La desazón

«Por eso nos conocemos tan bien, porque podemos saberlo todo sin vivirlo todo: hay tan pocas reacciones humanas, que tenemos que compartir las que hay entre todos.» Un texto de Josemaría Camacho/ fotografía de Jose Granizo

 

SOMOS PREDECIBLES PORQUE en el alma de cada uno estamos inscritos todos. En la sutileza de las sensaciones particulares se esconde ya la semilla de sentimientos universales. Cuando nos identificamos con una vivencia ajena particularísima descubrimos que somos todos la misma vaina. El efecto de las experiencias, su verdadera naturaleza, suele encontrarse en escenarios y momentos impredecibles, silenciosos y solitarios: en situaciones que brotan de la intimidad. En esa intimidad descubrimos lo menos íntimo que hay, lo más profundamente humano: lo que más nos asemeja con todos los demás. A cada sensación particular corresponde un sentimiento universal, de manera que no hay que vivir cada experiencia particular para adivinar su consecuencia, porque esa consecuencia ya no es personal sino colectiva.

Por eso nos conocemos tan bien, porque podemos saberlo todo sin vivirlo todo: hay tan pocas reacciones humanas, que tenemos que compartir las que hay entre todos.

Quiero explicarme a partir de algunos ejemplos. Ofrezco a continuación un listado de percepciones particulares tan intensas, que generan por sí mismas un estatus anímico que podría calificarse de universal.

__Ejercicio propuesto__
Reescribe el pasaje del texto sobre la desazón que empieza con "SOMOS PREDECIBLES PORQUE" y sigue hasta "personal sino colectiva.", cambiando "sentimiento universal" por "sentimiento compartido".

__Extracto de datos__
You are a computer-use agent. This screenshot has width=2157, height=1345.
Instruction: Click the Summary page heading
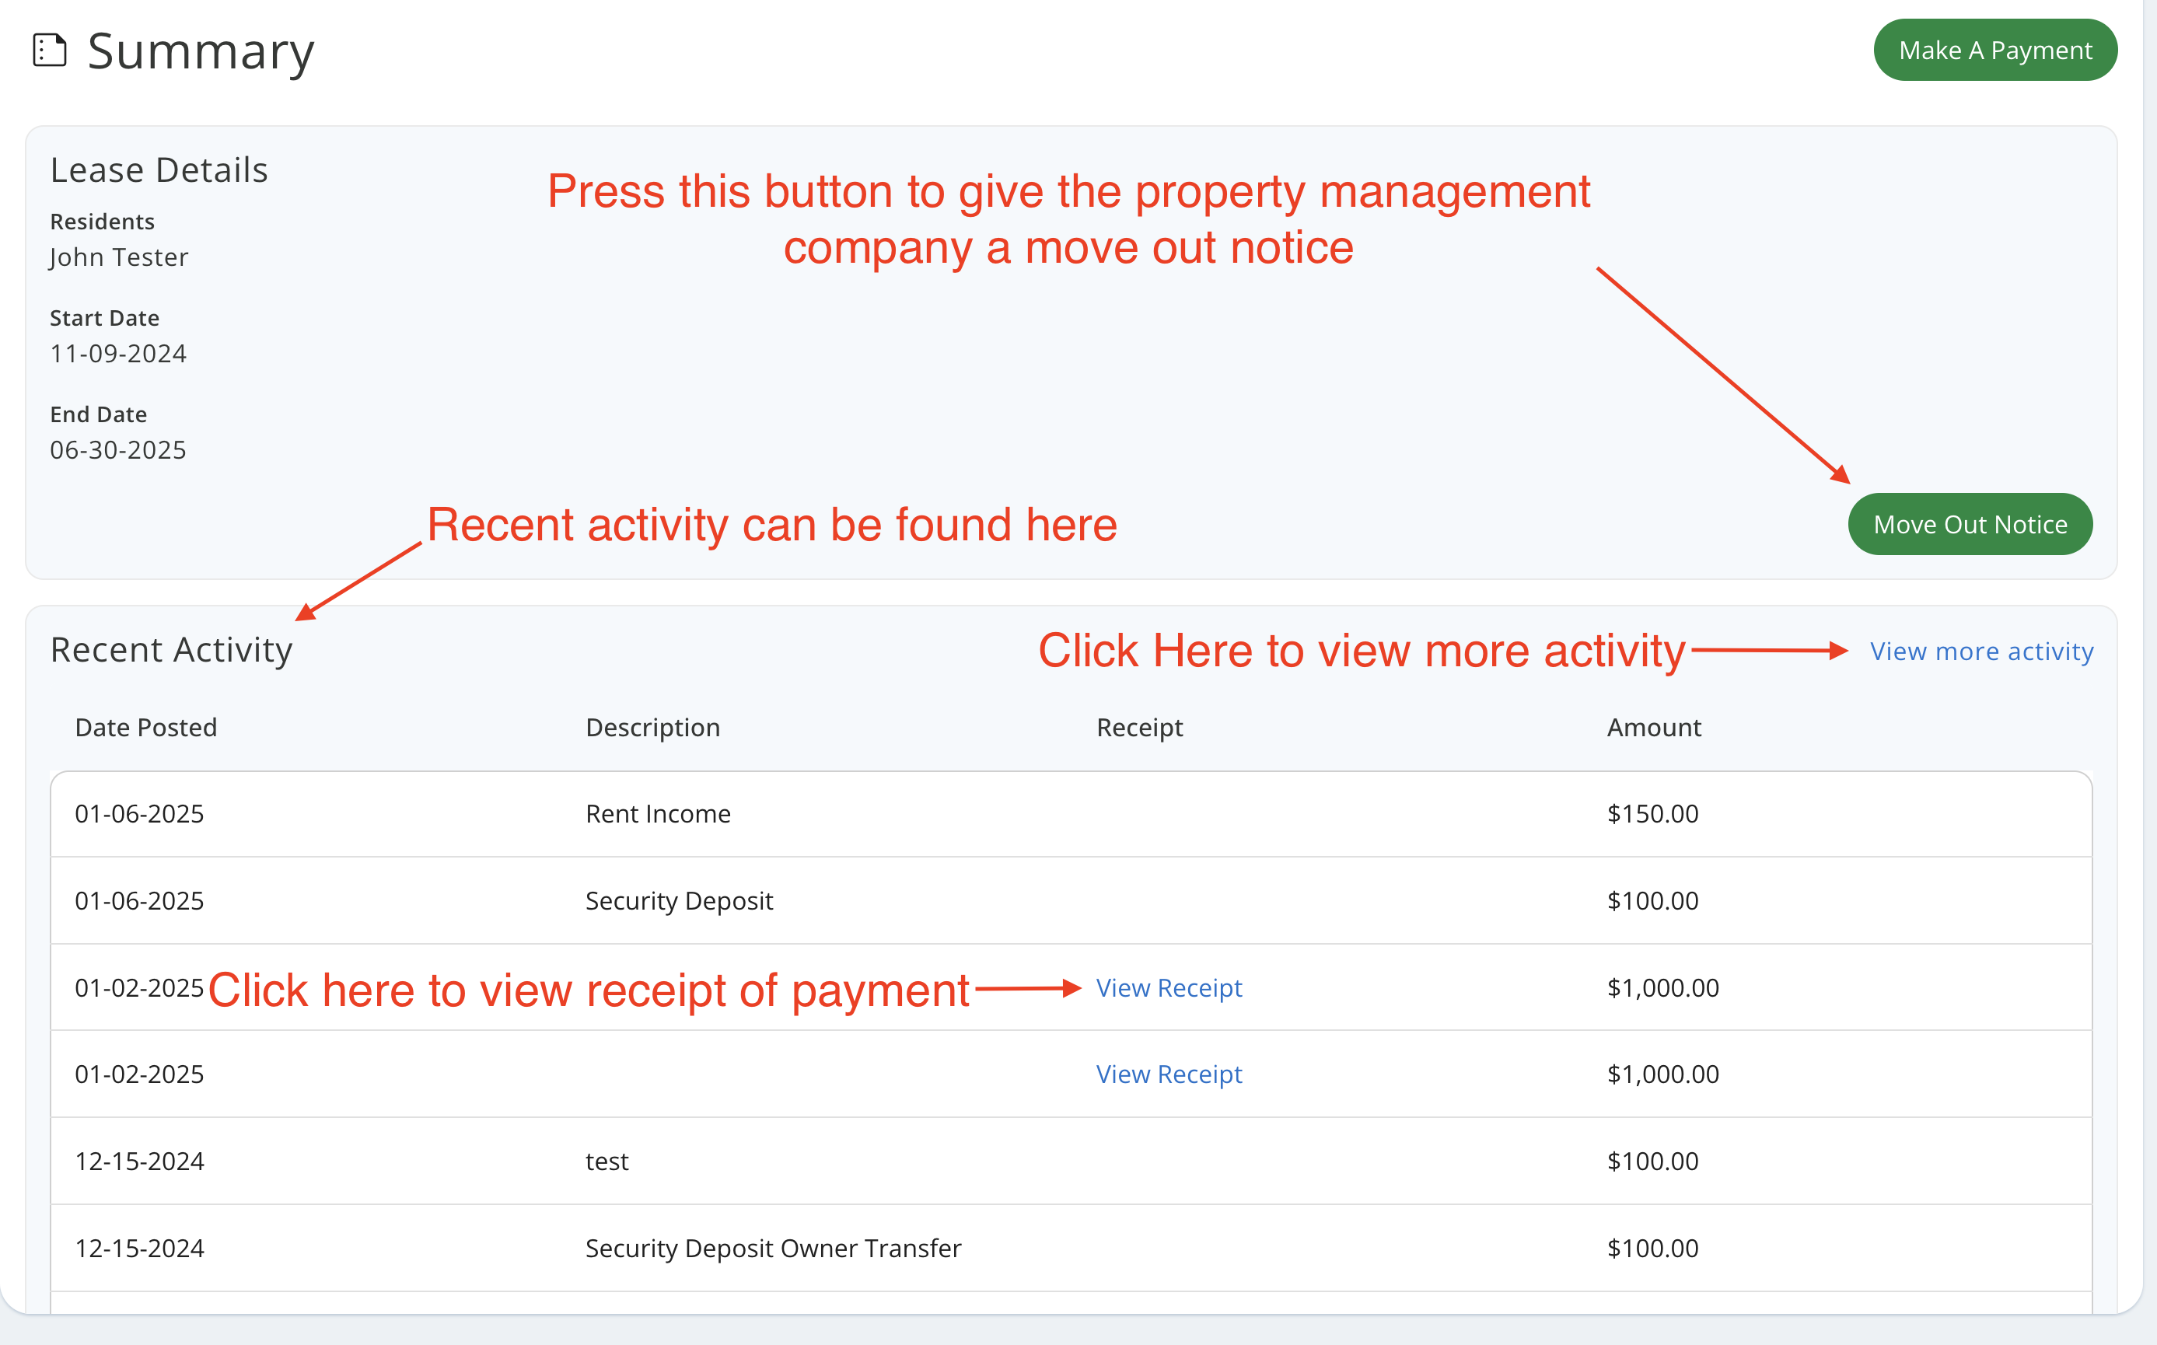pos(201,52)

__Resultado del ejercicio__
SOMOS PREDECIBLES PORQUE en el alma de cada uno estamos inscritos todos. En la sutileza de las sensaciones particulares se esconde ya la semilla de sentimientos universales. Cuando nos identificamos con una vivencia ajena particularísima descubrimos que somos todos la misma vaina. El efecto de las experiencias, su verdadera naturaleza, suele encontrarse en escenarios y momentos impredecibles, silenciosos y solitarios: en situaciones que brotan de la intimidad. En esa intimidad descubrimos lo menos íntimo que hay, lo más profundamente humano: lo que más nos asemeja con todos los demás. A cada sensación particular corresponde un sentimiento compartido, de manera que no hay que vivir cada experiencia particular para adivinar su consecuencia, porque esa consecuencia ya no es personal sino colectiva.